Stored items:
● ● ● ● ●

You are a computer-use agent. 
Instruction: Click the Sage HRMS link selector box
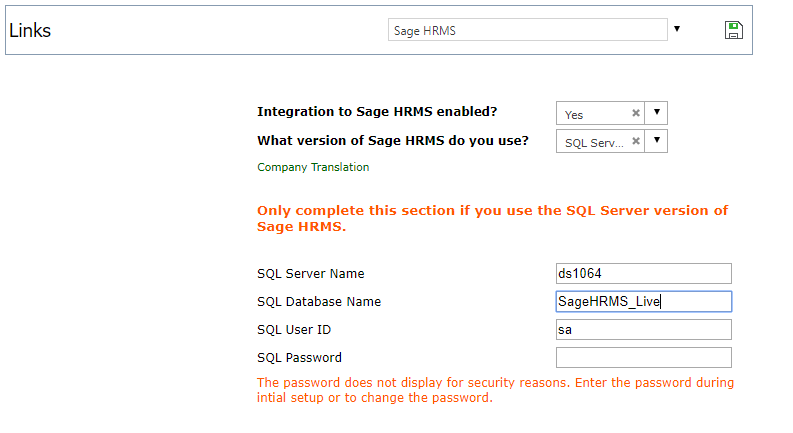coord(527,30)
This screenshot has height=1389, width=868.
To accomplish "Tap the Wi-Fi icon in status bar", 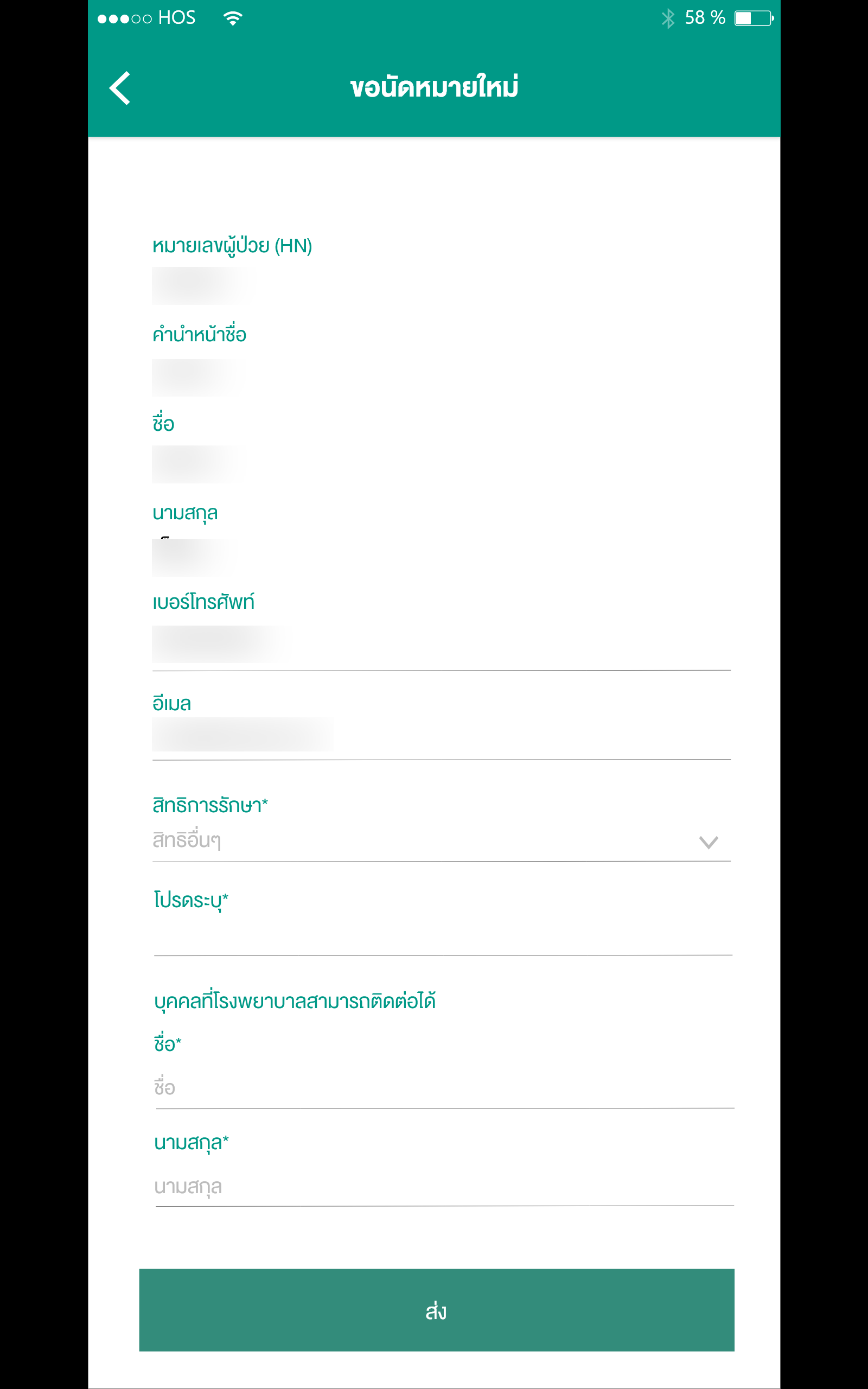I will (233, 18).
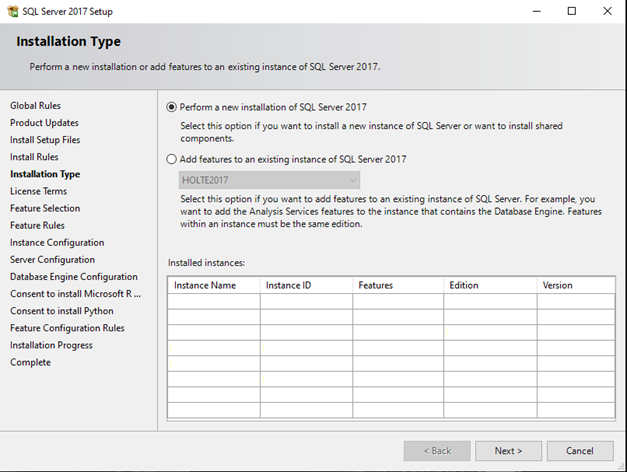The image size is (627, 472).
Task: Click the disabled Back button
Action: pyautogui.click(x=436, y=451)
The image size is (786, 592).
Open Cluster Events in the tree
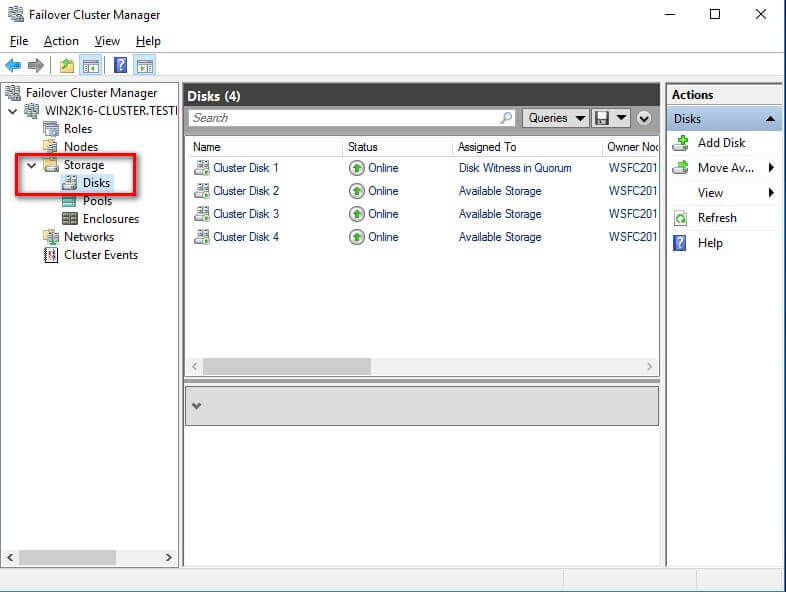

● ● ● ● ●

• [The task] Starting at the line that contains "The image size is (786, 592)." and ending at the final line of the data, reproduce each line exactly. Pictures stay out of the copy.

• [Reply]
The image size is (786, 592).
Open Cluster Events in the tree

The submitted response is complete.